WHAT IS NEEDED: Put the rows into a Markdown table with the columns No. and Line, starting at the very first line and ending at the line that contains "pyautogui.click(x=432, y=63)", both included. Number each line and skip blank lines.

------ DATASET EXTRACT ------

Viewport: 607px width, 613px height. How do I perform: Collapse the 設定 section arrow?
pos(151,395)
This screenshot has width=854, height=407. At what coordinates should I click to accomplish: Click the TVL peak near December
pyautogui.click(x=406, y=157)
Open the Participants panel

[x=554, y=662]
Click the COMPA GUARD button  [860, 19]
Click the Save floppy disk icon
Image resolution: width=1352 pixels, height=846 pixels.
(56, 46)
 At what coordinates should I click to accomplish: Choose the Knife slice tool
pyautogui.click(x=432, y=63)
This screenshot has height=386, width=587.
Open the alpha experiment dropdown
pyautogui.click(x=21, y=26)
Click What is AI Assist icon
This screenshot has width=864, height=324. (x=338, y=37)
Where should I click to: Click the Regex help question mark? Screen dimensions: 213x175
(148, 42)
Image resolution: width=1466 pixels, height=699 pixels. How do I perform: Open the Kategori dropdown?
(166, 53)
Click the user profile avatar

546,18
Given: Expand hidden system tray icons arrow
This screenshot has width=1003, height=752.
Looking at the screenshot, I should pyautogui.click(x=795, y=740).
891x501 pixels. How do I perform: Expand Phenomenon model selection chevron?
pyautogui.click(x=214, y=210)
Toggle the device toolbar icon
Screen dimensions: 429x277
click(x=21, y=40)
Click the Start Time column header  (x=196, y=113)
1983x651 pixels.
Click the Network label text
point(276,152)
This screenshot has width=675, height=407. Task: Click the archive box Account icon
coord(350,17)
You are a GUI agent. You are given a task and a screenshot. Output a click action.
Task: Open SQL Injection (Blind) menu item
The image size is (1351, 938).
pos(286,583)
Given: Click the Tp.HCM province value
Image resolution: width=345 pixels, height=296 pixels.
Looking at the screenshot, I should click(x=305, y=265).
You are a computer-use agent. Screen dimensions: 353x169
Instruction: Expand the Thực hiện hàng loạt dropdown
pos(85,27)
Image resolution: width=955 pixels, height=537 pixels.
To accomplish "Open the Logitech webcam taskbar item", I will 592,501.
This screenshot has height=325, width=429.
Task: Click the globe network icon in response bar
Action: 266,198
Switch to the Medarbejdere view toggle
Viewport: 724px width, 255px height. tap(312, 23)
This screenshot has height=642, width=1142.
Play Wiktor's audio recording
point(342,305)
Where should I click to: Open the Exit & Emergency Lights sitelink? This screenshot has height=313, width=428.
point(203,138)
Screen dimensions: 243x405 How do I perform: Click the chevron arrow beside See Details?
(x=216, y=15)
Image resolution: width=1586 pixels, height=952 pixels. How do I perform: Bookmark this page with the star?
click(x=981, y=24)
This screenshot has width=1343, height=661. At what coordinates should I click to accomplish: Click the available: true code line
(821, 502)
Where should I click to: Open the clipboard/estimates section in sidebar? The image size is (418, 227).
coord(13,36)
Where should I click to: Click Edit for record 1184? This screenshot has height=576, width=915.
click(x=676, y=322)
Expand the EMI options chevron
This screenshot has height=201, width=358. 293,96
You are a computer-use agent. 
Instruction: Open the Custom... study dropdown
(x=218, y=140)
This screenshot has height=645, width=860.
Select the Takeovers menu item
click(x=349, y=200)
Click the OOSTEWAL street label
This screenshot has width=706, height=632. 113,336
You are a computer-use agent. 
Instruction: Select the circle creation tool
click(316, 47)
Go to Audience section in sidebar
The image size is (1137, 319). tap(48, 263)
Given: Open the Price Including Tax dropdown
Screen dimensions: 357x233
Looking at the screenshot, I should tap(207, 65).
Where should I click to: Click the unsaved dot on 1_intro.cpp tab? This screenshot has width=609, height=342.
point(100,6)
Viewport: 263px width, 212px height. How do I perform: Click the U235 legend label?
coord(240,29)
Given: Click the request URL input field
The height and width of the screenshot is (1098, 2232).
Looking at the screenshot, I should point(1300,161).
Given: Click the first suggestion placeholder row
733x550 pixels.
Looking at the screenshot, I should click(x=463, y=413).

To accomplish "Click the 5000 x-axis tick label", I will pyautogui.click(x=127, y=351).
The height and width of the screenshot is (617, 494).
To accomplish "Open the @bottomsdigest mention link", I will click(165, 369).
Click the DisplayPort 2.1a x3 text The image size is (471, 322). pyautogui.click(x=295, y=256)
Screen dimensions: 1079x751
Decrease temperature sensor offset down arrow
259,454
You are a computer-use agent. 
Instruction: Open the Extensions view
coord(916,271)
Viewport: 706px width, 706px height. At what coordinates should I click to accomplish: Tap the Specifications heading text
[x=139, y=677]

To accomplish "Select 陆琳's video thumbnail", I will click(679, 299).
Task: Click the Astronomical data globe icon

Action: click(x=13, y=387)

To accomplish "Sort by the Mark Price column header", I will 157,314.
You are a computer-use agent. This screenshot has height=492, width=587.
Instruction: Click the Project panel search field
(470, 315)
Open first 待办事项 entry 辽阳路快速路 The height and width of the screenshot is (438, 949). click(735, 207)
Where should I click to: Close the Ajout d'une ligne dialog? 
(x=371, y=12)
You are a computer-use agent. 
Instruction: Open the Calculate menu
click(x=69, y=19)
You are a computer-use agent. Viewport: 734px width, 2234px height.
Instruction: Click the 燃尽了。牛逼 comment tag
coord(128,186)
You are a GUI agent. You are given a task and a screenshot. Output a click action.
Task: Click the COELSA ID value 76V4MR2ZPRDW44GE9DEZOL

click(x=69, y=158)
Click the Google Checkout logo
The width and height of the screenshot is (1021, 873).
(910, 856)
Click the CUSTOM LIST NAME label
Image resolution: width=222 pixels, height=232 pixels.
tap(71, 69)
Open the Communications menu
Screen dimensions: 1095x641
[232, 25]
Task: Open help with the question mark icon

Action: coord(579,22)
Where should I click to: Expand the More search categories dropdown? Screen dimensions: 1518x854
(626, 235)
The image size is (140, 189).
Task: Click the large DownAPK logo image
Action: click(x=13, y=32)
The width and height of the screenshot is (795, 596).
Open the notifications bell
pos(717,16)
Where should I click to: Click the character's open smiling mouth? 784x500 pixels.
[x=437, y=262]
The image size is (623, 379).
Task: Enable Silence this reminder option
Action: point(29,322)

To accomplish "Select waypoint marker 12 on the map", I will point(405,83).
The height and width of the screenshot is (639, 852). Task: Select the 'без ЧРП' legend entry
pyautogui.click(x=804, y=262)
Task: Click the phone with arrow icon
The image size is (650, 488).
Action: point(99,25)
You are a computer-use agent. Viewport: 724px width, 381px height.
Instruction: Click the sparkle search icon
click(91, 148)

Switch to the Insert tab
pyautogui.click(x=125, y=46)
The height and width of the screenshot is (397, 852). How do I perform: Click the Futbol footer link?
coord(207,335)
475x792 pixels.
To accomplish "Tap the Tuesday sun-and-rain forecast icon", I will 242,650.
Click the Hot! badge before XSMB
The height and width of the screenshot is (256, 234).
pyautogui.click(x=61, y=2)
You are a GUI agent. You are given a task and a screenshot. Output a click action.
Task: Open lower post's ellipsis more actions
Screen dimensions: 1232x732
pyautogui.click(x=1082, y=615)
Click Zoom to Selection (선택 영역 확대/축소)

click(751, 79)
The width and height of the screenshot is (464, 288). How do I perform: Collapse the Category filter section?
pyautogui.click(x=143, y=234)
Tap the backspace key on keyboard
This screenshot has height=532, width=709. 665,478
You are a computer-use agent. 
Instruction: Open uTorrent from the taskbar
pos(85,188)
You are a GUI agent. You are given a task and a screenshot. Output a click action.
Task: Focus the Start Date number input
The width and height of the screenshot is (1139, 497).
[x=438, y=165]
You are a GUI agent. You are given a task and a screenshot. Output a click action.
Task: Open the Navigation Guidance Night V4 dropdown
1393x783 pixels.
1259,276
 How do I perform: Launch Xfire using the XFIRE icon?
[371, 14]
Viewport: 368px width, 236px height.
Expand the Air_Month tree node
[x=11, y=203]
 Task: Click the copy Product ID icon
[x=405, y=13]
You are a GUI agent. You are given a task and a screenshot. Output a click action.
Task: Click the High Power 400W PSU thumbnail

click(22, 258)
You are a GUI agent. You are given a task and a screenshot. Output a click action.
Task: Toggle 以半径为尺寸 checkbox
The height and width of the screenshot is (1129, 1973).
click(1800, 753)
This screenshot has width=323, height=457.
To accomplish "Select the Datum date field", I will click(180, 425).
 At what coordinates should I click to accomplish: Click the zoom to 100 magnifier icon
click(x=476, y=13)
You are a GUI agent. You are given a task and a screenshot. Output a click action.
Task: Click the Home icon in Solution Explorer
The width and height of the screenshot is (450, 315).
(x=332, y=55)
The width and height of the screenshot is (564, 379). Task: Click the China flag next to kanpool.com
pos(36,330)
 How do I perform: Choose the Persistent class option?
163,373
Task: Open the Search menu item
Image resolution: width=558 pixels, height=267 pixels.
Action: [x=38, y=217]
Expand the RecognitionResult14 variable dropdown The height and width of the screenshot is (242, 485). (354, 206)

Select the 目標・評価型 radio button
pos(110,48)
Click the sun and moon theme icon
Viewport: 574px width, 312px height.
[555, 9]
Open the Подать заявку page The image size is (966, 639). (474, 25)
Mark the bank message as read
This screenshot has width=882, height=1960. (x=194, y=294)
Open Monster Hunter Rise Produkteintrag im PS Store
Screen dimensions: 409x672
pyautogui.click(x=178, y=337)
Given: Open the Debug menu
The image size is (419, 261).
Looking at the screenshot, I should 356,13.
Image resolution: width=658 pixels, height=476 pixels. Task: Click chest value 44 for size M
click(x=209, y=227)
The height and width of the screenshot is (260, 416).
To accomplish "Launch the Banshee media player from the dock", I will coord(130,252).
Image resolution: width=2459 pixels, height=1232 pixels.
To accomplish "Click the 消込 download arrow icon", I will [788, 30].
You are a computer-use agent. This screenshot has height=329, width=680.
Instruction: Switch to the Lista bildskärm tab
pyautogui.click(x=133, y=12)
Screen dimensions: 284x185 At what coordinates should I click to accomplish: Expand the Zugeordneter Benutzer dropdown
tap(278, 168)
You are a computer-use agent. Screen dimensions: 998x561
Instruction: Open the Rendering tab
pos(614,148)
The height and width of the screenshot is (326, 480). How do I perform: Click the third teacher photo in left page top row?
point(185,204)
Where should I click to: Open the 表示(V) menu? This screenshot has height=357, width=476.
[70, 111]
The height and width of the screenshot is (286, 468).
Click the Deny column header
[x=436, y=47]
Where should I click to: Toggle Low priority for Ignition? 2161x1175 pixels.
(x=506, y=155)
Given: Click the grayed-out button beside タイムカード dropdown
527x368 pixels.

------

EXERCISE RESULT:
| No. | Line |
|---|---|
| 1 | Viewport: 607px width, 613px height. How do I perform: Collapse the 設定 section arrow? |
| 2 | pos(151,395) |
| 3 | This screenshot has width=854, height=407. At what coordinates should I click to accomplish: Click the TVL peak near December |
| 4 | pyautogui.click(x=406, y=157) |
| 5 | Open the Participants panel |
| 6 | [x=554, y=662] |
| 7 | Click the COMPA GUARD button  [860, 19] |
| 8 | Click the Save floppy disk icon |
| 9 | Image resolution: width=1352 pixels, height=846 pixels. |
| 10 | (56, 46) |
| 11 |  At what coordinates should I click to accomplish: Choose the Knife slice tool |
| 12 | pyautogui.click(x=432, y=63) |